To calculate energy on each frame the Hamming window was used.

  1. 2.

    To smooth out the result the median value with the window size equal to 7 was calculated for each Energy and Zero-crossing rate.

  2. 3.

    The frame is considered to be voiced if

$$ Z_{n} \, < \,Z_{th} \,and\,E_{n} \text{ > }E_{th} $$
(3)

where Zth is a zero-crossing threshold and Eth is an energy threshold. The values for threshold were chosen experimentally Zth = 40 and Eth = 0.06

Pitch annotation algorithm was based on the fact that the recordings contain consequently sung notes. For example, the consequence of notes C4, D4, E4, F4 corresponds to the fundamental frequencies 261.63 Hz, 293.66 Hz, 329,63 Hz, 349,23 Hz. It means that the length of pitch period changes gradually. For automatic pitch annotation software the initial fundamental frequency (F0) was specified manually. The software then finds and marks as a pitch period border the nearest zero crossing point in a singing voice signal, taking into account the length of the previous pitch period and voiced/unvoiced parts of the signal. The results were manually verified and corrected when needed.

For the second part of the recordings – song recordings – phoneme boundaries were semi-automatically found and all the vowel phonemes were annotated.

All the annotations were made in the TIMIT database files format [11]. For phonetic transcription the ARPABET code [12] was used. The phonetic transcription of the whole song as well as all the vowel phonemes marked in recordings are presented in Table 3.

Table 3. The lyrics and phonetic transcription of a song “Twinkle, twinkle, little star”.

The resulting singing voice database has the following characteristics:

  • Part 1—“Ah-ah” and “La-la” recording of a male and a female voice. The overall length of the male voice recordings is 23 min and the female voice recordings is 33 min.

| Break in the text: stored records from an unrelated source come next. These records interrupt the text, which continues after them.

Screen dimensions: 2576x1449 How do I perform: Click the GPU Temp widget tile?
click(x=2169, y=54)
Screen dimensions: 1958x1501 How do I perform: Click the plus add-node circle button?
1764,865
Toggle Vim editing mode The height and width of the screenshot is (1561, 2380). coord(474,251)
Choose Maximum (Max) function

  • Part 2—song recordings of male and female voices. The overall length of the male voice recordings is 13 min and the female voice recordings is 15 min.

6 Conclusions

The singing voice database described here is publicly available from [13] and [14]. The database was first released in 2012 and is quite popular for research groups in Europe and America.

The advantage of the database created is that it includes not only so-called “plain” singing, but also singing with different expressions. It has both vocal and glottal recordings made simultaneously. It is partly annotated on pitch and phoneme levels. All these characteristics make it possible to use the database for different types of research, as well as for simplified singing voice synthesis.

Indeed, this database can be used to research different singing voice effects, including, but not limited to:

  • interconnection of vocal and glottal singing voice signals,

  • acoustic phenomena which take place in singing voice,

  • different acoustic phenomena and effects of different expressions in singing voice, and

  • comparison of singing voice phenomena and acoustic effects for different singers.

The first part of a database can be used for a singing voice synthesis as well. However, because it includes just “Ah-ah” and “La-la” sounds, it cannot be used for a full-fledged singing voice synthesis, as was mentioned before. But it can be successfully used for singing voice synthesis where the input is just musical notes (without lyrics).